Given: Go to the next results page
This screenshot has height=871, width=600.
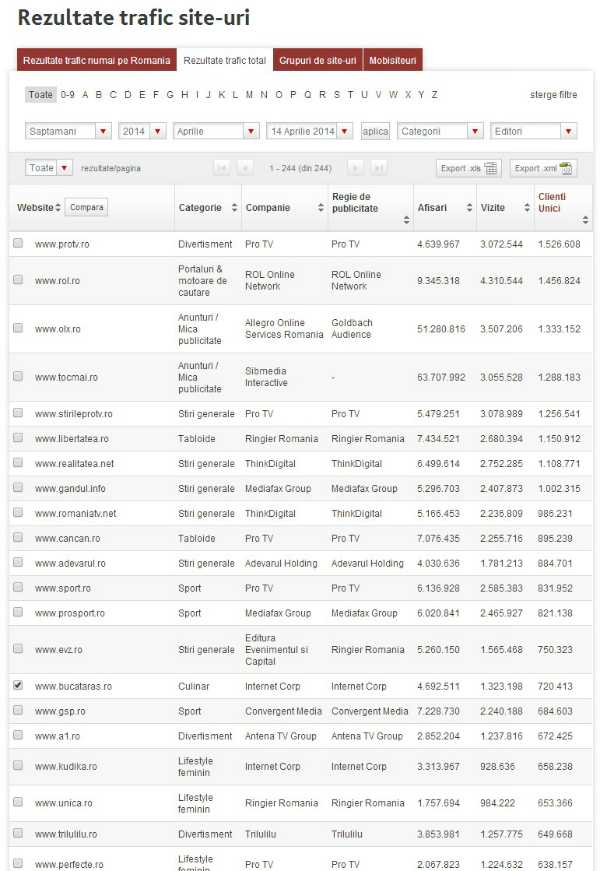Looking at the screenshot, I should pos(355,168).
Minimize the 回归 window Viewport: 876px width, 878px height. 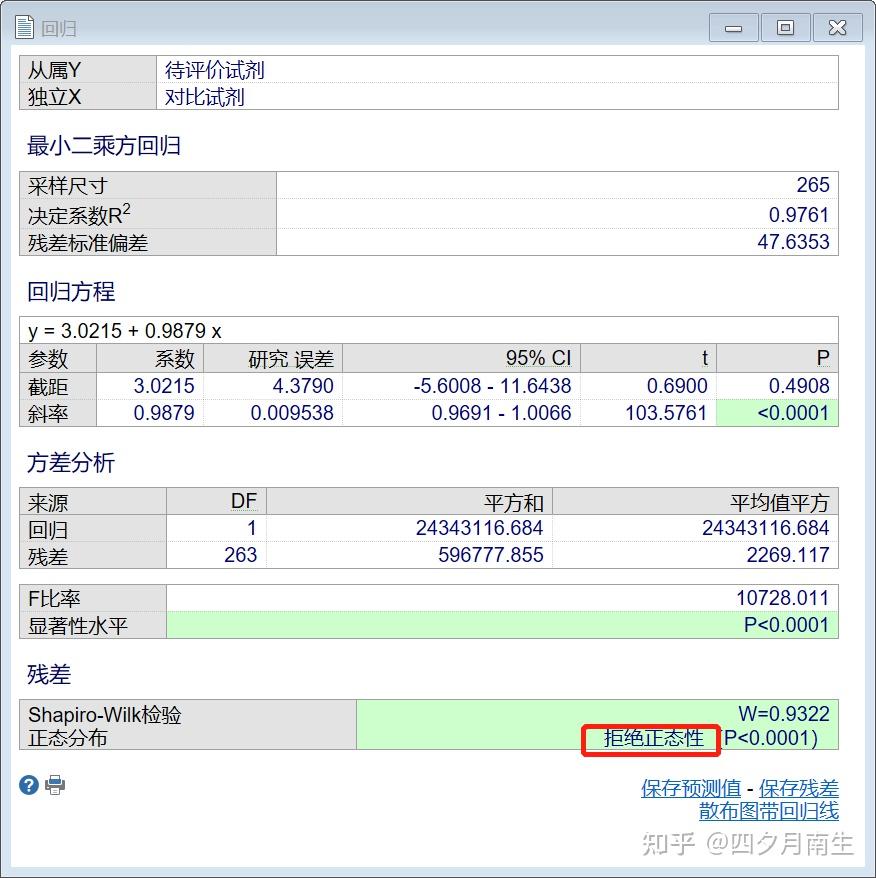[x=733, y=27]
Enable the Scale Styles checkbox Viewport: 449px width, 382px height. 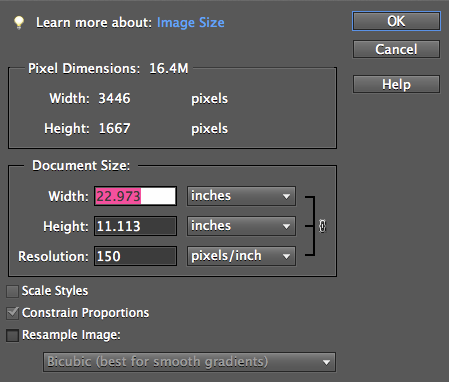(12, 291)
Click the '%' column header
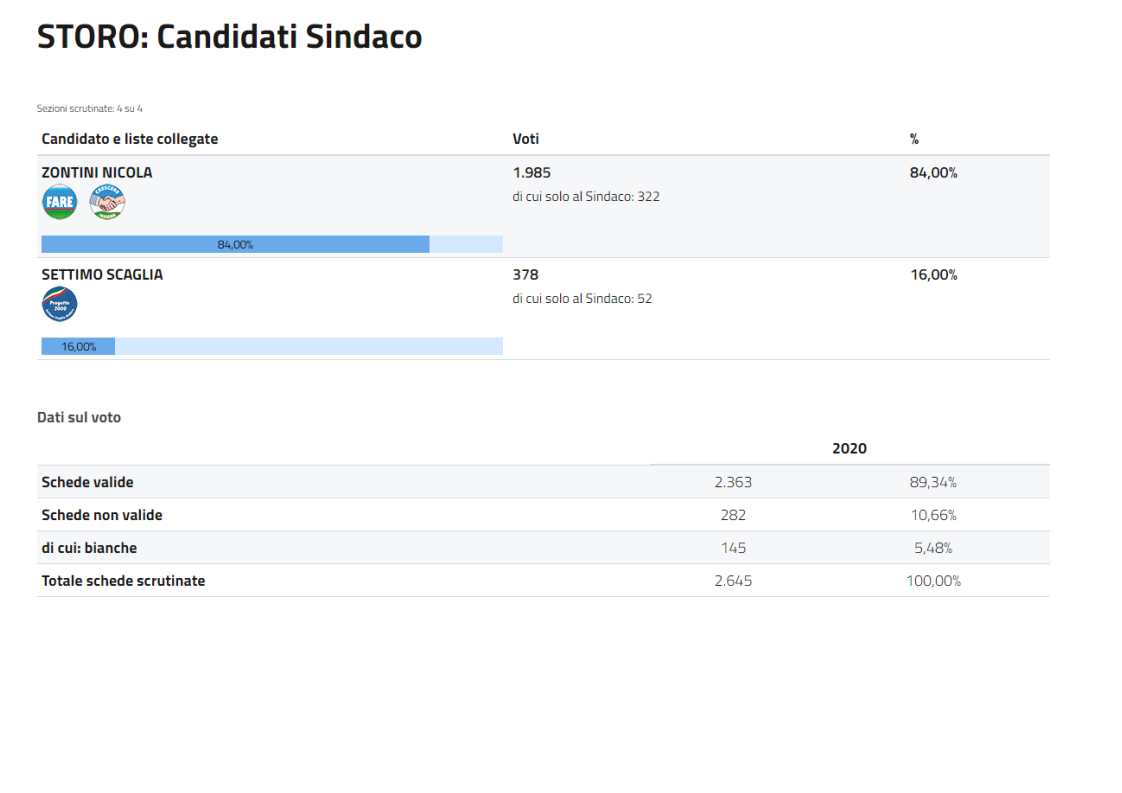 pos(914,139)
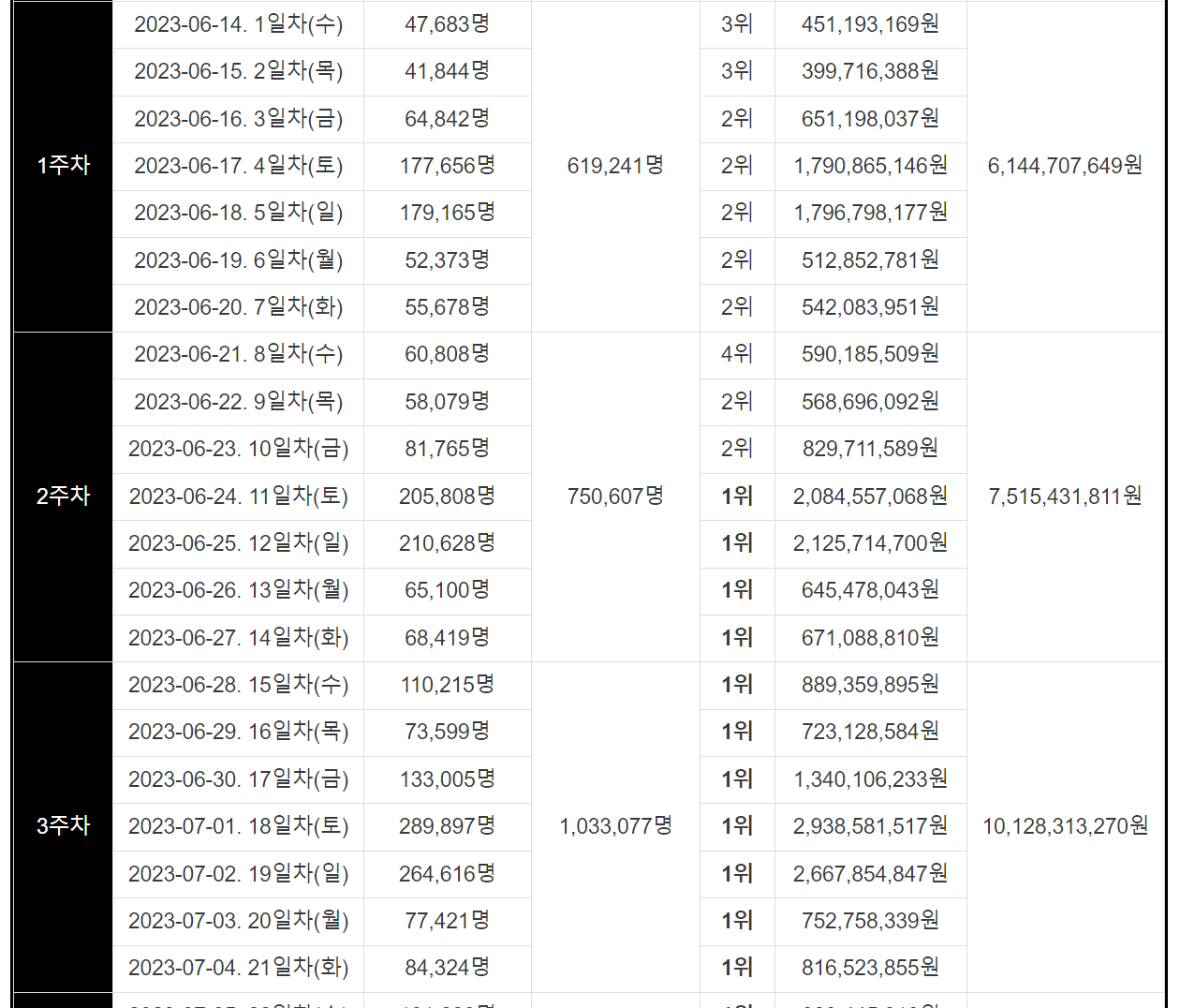Click the 2주차 week header cell

63,497
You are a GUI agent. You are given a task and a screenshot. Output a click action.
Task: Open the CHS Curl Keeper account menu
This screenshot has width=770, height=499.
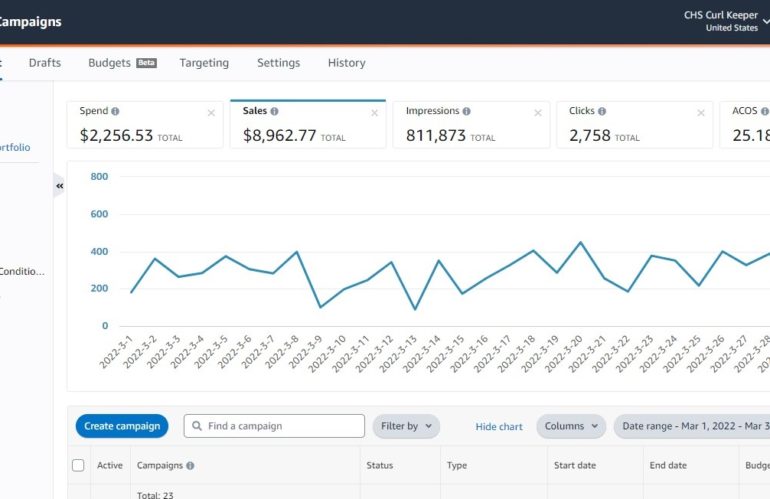(735, 21)
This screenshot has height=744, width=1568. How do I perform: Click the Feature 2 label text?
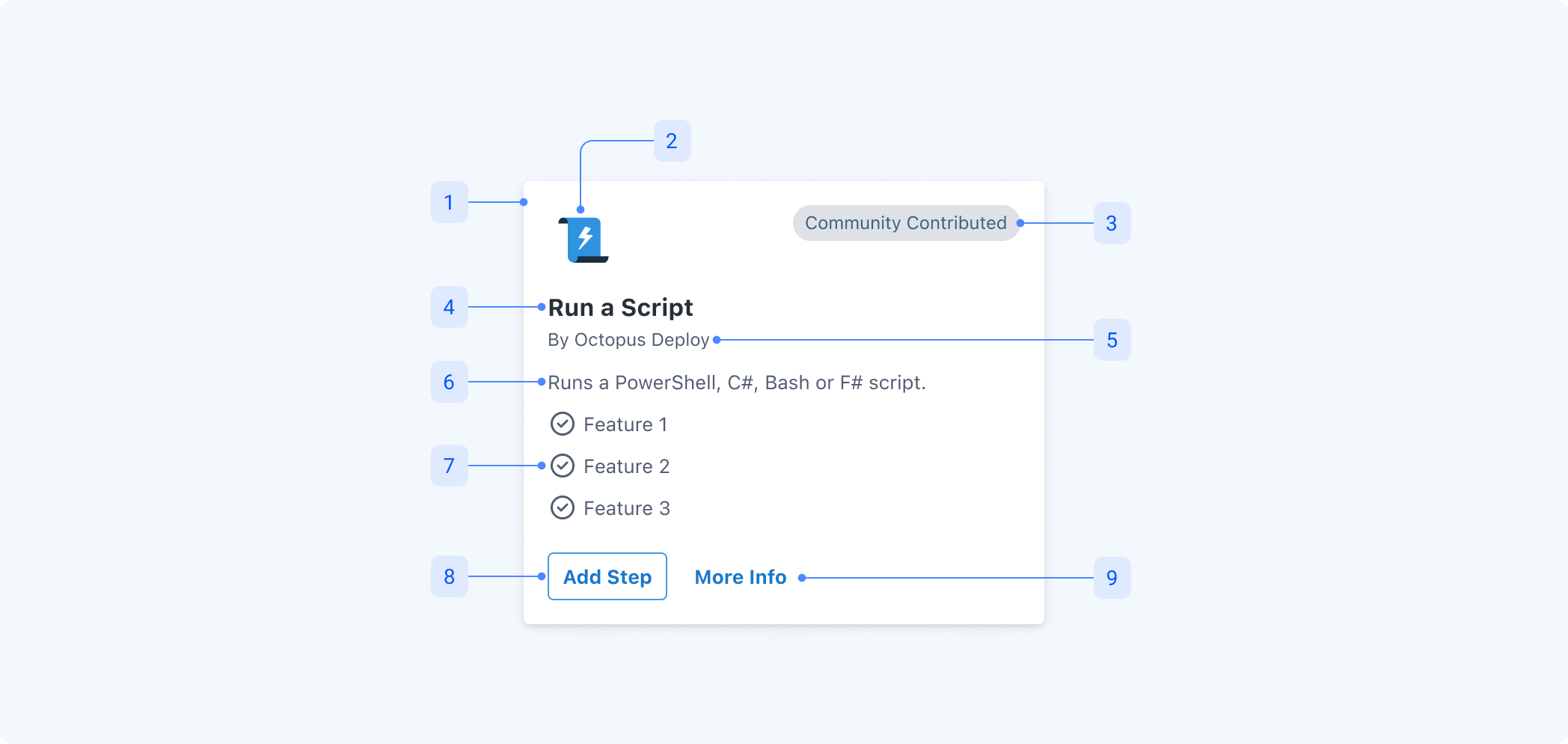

» **Problem requirements**:
With pictures omitted, restate word for word every line above from the one containing "Task: Open the CHS Curl Keeper account menu" to the end of the entries.

» **Finished task**:
Task: Open the CHS Curl Keeper account menu
This screenshot has width=770, height=499.
(735, 21)
This screenshot has height=744, width=1568. How do I perform: Click the Feature 2 label text?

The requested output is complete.